Wednesday, February 20, 2013

Brick and Mortar

I don't carry guilt much. I tend to own up to a misdeed or a mistake, apologize (when it's called for) and move on, keeping the memory as a guard against a repeated screw-up but releasing the potentially paralyzing burden of "feeling bad."

But the other day, after what can only be described as a surreal encounter with someone who I believe encapsulates all of the worst trends in modern parental thinking (and whose type I see more and more in my professional and personal life), I found myself sitting in my favorite reading chair, not reading. I was thinking and my thinking was grim and this grim thinking lead to a real and a deep feeling of guilt -- a throat-squeezing guilt; a teary-eyed kind of guilt.

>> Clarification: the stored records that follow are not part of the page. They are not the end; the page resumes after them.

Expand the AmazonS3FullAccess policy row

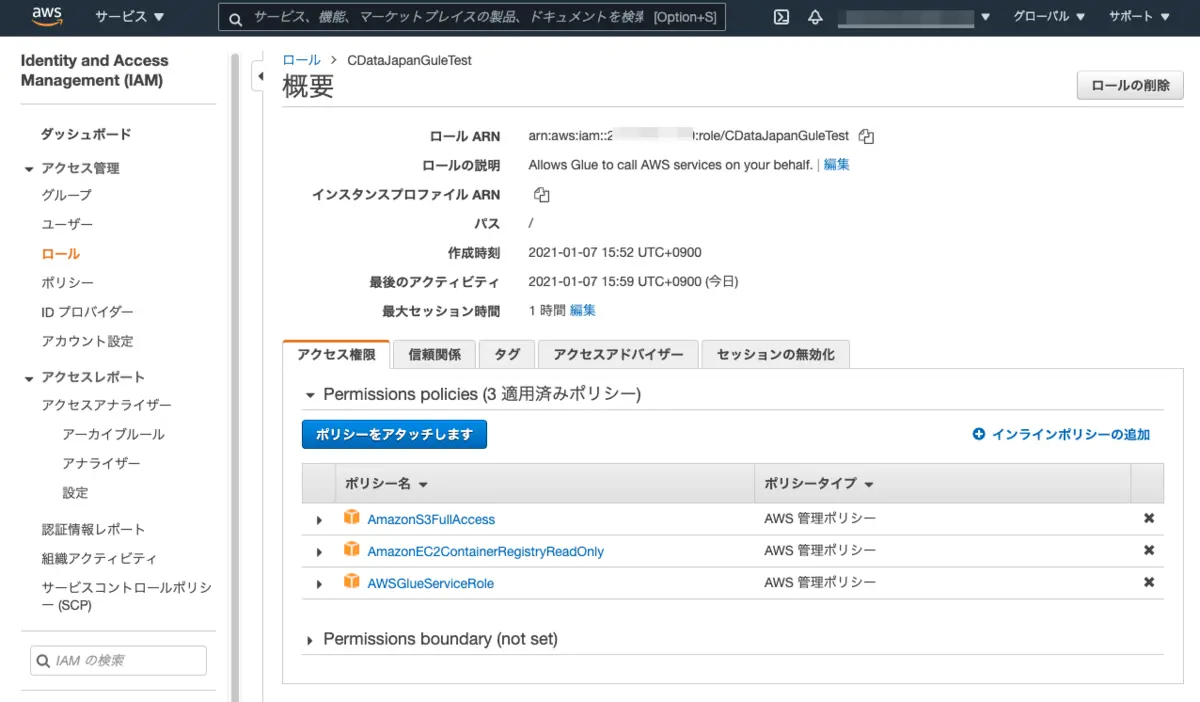[319, 520]
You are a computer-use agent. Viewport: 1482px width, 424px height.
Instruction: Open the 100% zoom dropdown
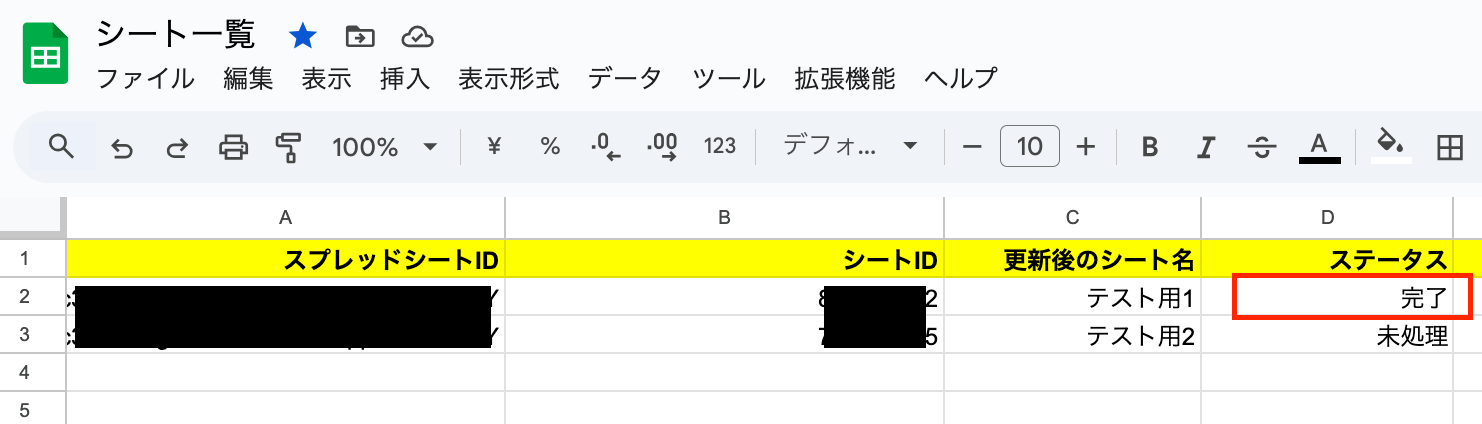click(385, 147)
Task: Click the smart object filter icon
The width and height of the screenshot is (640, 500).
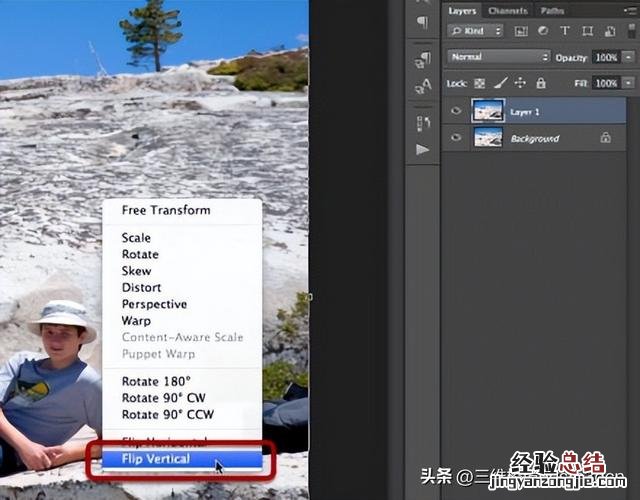Action: (x=608, y=32)
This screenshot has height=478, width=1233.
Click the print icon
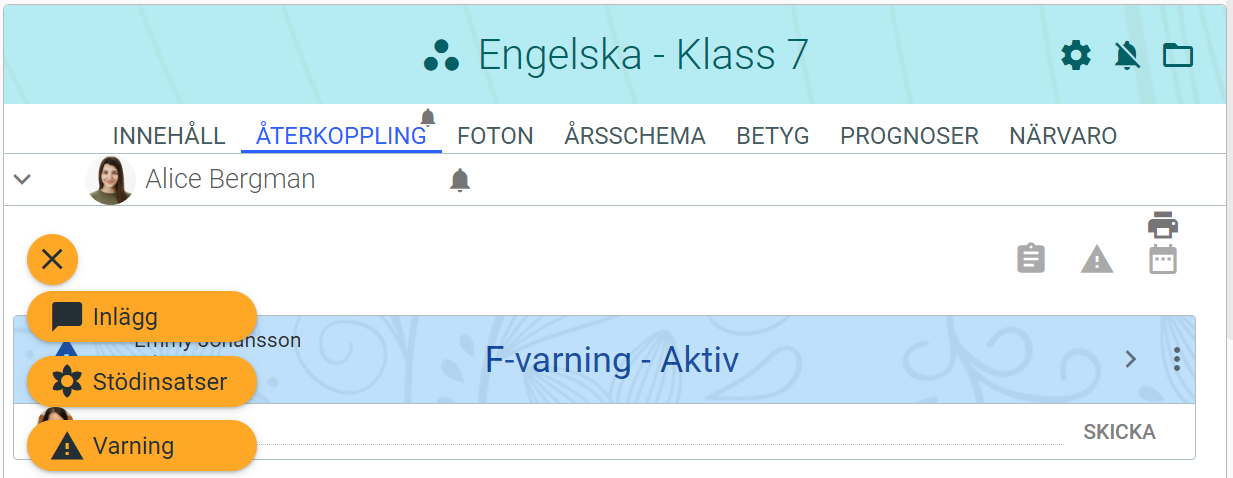click(x=1163, y=224)
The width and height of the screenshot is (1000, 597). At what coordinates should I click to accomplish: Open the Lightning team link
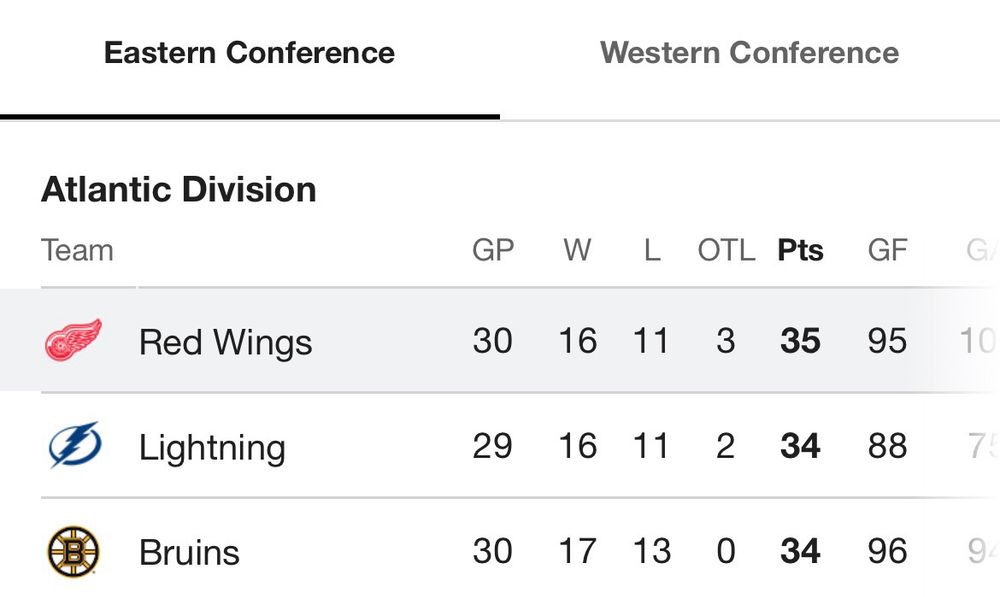[x=212, y=447]
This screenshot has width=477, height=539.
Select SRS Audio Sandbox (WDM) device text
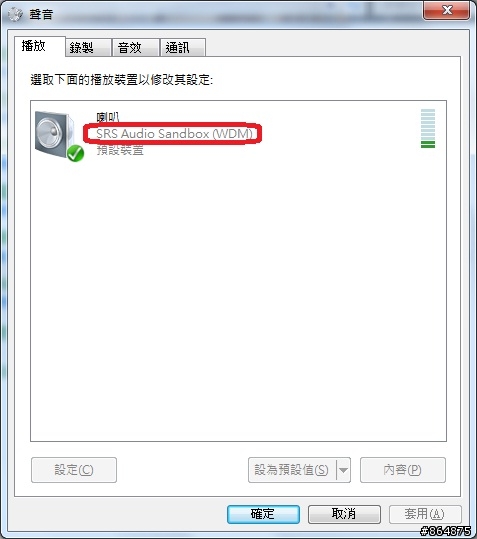[175, 133]
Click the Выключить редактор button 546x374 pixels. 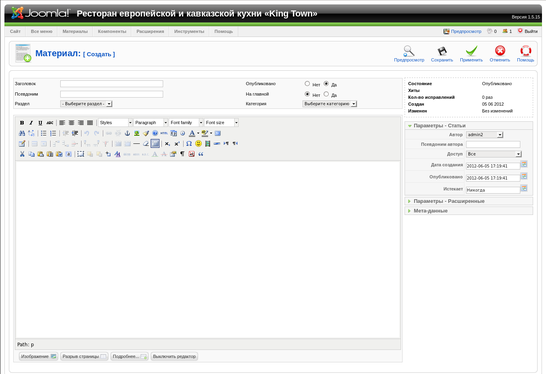(x=174, y=356)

The guilt I felt was not over a mistake I can correct. This guilt is one I will simply have to carry until I die. It is guilt over a deed for which I can't really repent. And, God forgive me, no matter how guilty I feel for it, I would never want to change it.


What I felt guilty for was having brought my children into an ugly world.

I know -- people who plan to not have kids always say, "It's not fair to bring kids into this world." It's dramatic. It's usually something they've heard someone else say. Sometimes it's a selfish condemnation of selfishness. But that night, sitting in my chair, my face in my hands, I really felt that guilt -- I felt like a selfish creep for having kids with more regard for my wants than for anything else.

I don't know where else to go with this. I don't want to go into what I hate about the world, because someone else might see what I hate as progress. I don't want to make judgements -- not here, anyway. I'm not really a golden-aged thinker, so I won't pontificate about how much better the world was when I was younger. (It wasn't.)

Maybe that makes my selfishness worse. I have always seen ugliness in the world. Still, I wanted to have kids, so I did.

"The Young Zither Player "-- Vollmar
I don't believe we are born to toil and suffer and I don't think we are meant to give ourselves over completely to duty and obligation. I also don't believe that anyone is bound to the social and governmental systems they were accidentally born into. I have made this stuff clear in other posts.

Where does this leave me? Same place as always.

I'm a bricklayer, really. I take bricks of beauty when I can find them and I build walls to keep out the ugliness. I build walls of poetry, prose, music, love and laughter in an effort to keep the ugliness out. I won't apologize out loud to my kids, but I will make up for what I did to them by teaching them to build, too -- by inspiring them, if I can, to gather things that make them happy and that dim the cacophony of the big, black-smoke-throwing social machines.

It makes me feel good to look at it this way, but, I sometimes have to leave my walls; that's the problem. And, when I do -- when the ugliness gets to me again, the guilt will come back.

I don't want to sound cowardly. But, what can one do but build one's own world? Some people build walls of ignorance or of arrogance or of impotent rebellion. I'm going to make mine out of beauty. Maybe that makes me different than the swaggering jerk who walks out carrying his own walls like a turtle's shell. I hope so.

Point is, I have to venture out. So do my sons. So does my wife. Cripes, even my dog has to. I'm not talking about encouraging my family to become recluses or about teaching my sons to fear the wide world. But, you have to have a haven, right?

Either way, that guilt will remain and it will haunt me until I die, like the throb of an old injury, whenever there is a cold day and I find myself standing in the rain.